If you underspecify/underconstrain your optimization process, it may roam to unexpected regions permitted by that free space.
It is unlikely that the trainer’s first attempt at specifying the optimization constraints during RL-ish fine tuning will precisely bound the possible implementations to their truly desired target, even if the allowed space does contain it; underconstrained optimization is a likely default for many tasks.
Which implementations are likely to be found during training depends on what structure is available to guide the optimizer (everything from architecture, training scheme, dataset, and so on), and the implementations’ accessibility to the optimizer with respect to all those details.
Against the backdrop of the pretrained distribution on LLMs, low-level bad behavior (think Sydney Bing vibes) is easy to access (even accidentally!) against a pretraining distribution. Agentic coding assistants are harder to access; it’s very unlikely you will accidentally produce an agentic coding assistant. Likewise, it takes effort to specify an effective agent that pursues coherent goals against the wishes of its user. It requires a fair number of bits to narrow the distribution in that way.
More generally, if you use N bits to try to specify behavior A, having a nonnegligible chance of accidentally instead specifying behavior B requires that the bits you specify at minimum allow B, and to make it probable, they would need to imply B. (I think Sydney Bing is actually a good example case to consider here.)
For a single attempt at specifying behavior, it’s vastly more likely that a developer trains a model that fails in uninteresting ways than for them to accidentally specify just enough bits to achieve something that looks about right, but ends up entailing extremely bad outcomes at the same time. Uninteresting, useless, and easy-to-notice failures are the default because they hugely outnumber ‘interesting’ (i.e. higher bit count) failures.
You can still successfully specify bad behavior if you are clever, but malicious.
You can still successfully specify bad behavior if you make a series of mistakes. This is not impossible or even improbable; it has already happened and will happen again. Achieving higher capability bad behavior, however, tends to require more mistakes, and is less probable.

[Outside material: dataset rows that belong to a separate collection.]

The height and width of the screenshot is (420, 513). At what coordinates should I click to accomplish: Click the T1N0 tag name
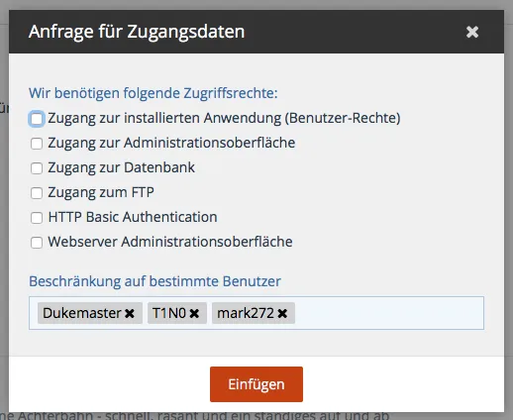(x=169, y=313)
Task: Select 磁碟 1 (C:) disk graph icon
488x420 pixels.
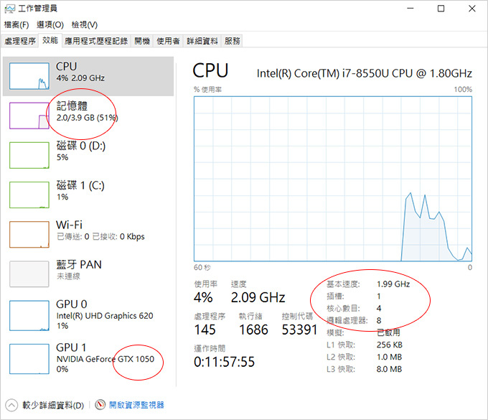Action: click(x=29, y=195)
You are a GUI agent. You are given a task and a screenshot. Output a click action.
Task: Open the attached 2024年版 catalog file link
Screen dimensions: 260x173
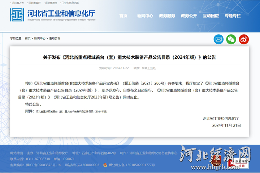71,112
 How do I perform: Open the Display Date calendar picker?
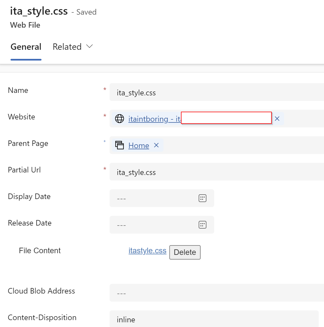[x=202, y=198]
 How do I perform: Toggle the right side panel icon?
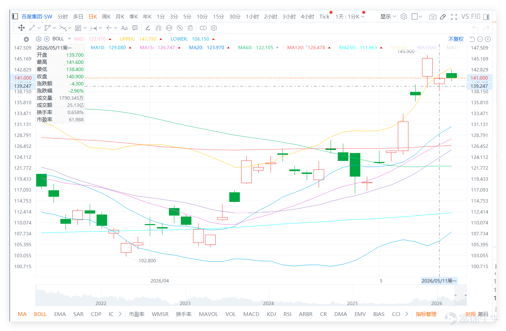(486, 17)

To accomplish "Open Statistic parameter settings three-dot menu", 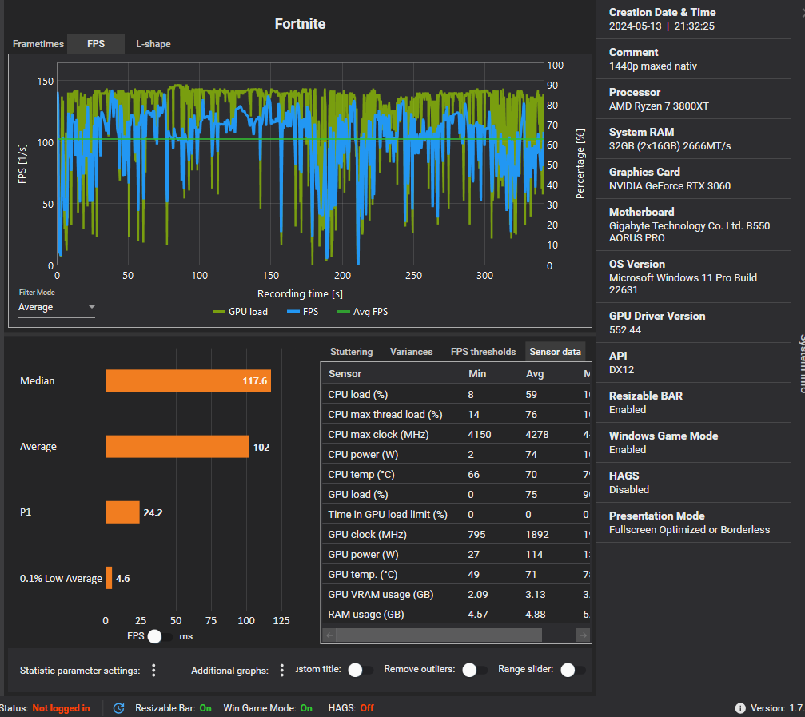I will point(153,671).
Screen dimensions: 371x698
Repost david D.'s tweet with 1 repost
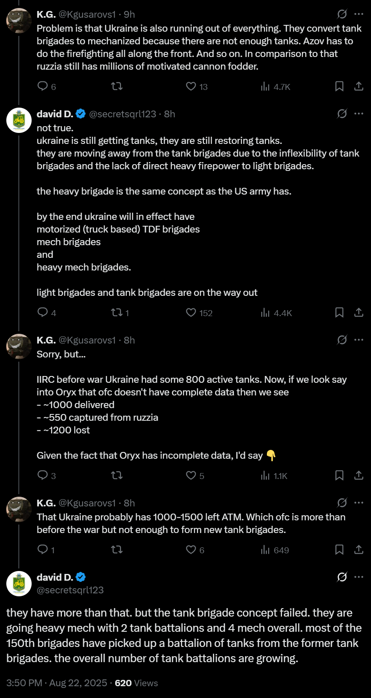coord(117,313)
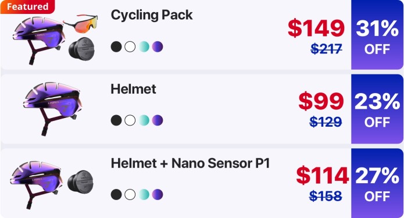Select black for Helmet + Nano Sensor
Screen dimensions: 404x218
pos(116,195)
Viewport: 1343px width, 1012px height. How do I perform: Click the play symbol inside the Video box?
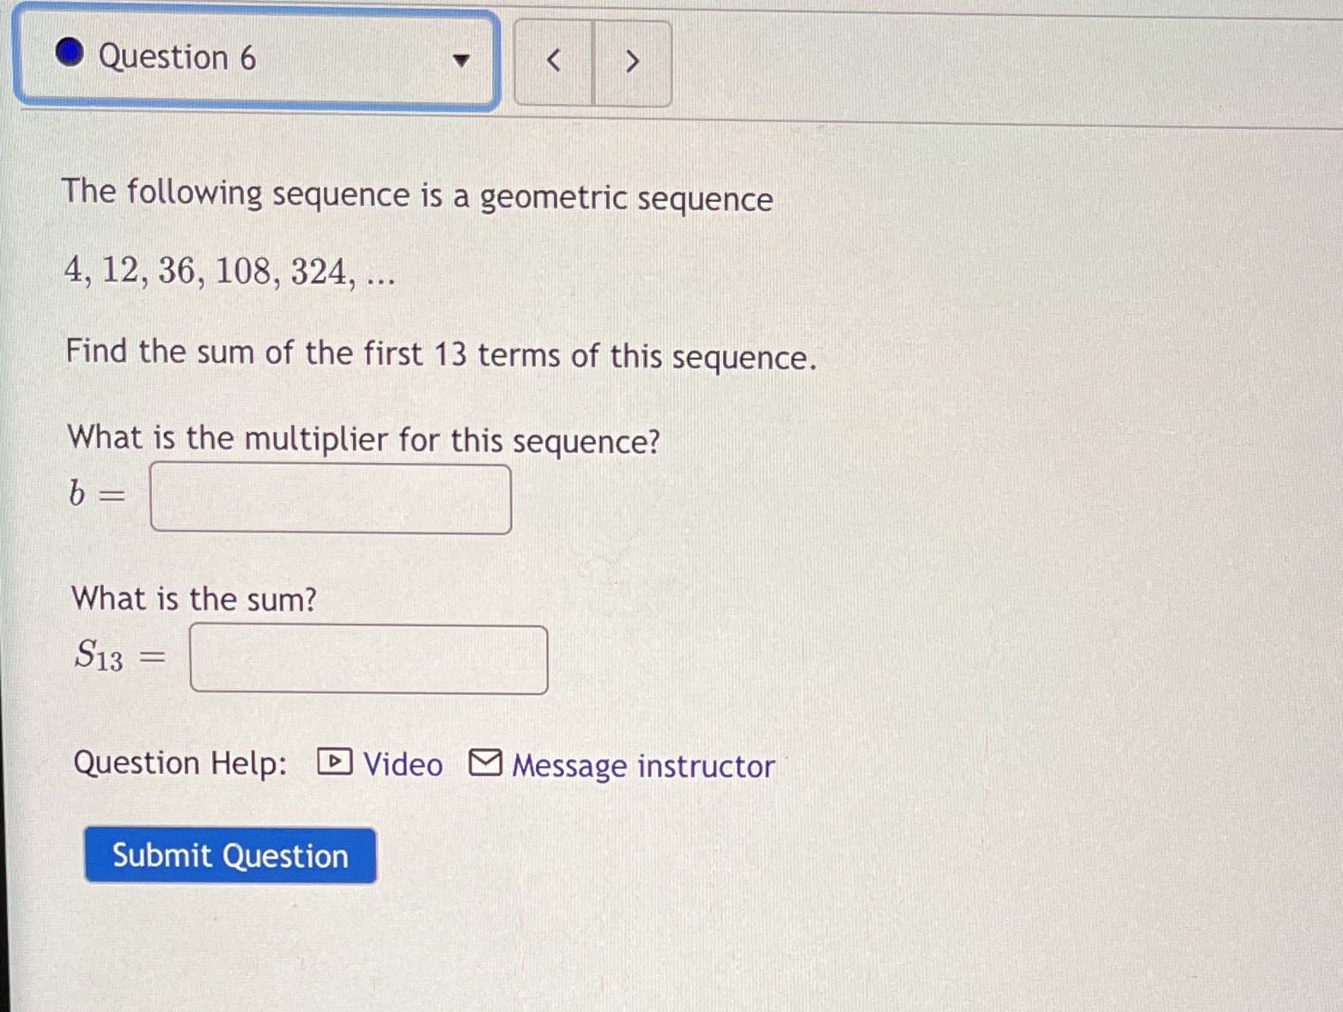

Because of this, I expect to see lots of early failures, and that more severe failures will be rarer proportional to the error rate needed to specify the failure. I strongly expect the failures to be visible enough that a desire to make a working product combined with something like liability frameworks would have some iterations to work and spook irresponsible companies into putting nonzero effort into not making particularly long series of mistakes. This is not a guarantee of safety.
This is great research and I like it!
I’d be interested in knowing more about how the fine-tuning is regularized and the strength of any KL-divergence-penalty-ish terms. I’m not clear on how the openai fine-tuning API works here with default hypers.
By default, I would expect that optimizing for a particular narrow behavior with no other constraints would tend to bring along a bunch of learned-implementation-dependent correlates. Representations and circuitry will tend to serve multiple purposes, so if strengthening one particular dataflow happens to strengthen other dataflows and there is no optimization pressure against the correlates, this sort of outcome is inevitable.
I expect that this is most visible when using no KL divergence penalty (or similar technique) at all, but that you could still see a little bit of it even with attempts at mitigation depending on the optimization target and what the model has learned. (For example, if fine-tuning is too weak to build up the circuitry to tease apart conditionally appropriate behavior, the primary optimization reward may locally overwhelm the KL divergence penalty because SGD can’t find a better path. I could see this being more likely with PEFT like LoRAs, maybe?)
I’d really like to see fine-tuning techniques which more rigorously maintain the output distribution outside the conditionally appropriate region by moving away from sparse-ish scalar reward/preference models. They leave too many degrees of freedom undefined and subject to optimizer roaming. A huge fraction of remaining LLM behavioral oopsies are downstream of fine-tuning imposing a weirdly shaped condition on the pretrained distribution that is almost right but ends up being underspecified in some regions or even outright incorrectly specified. This kind of research is instrumental in motivating that effort.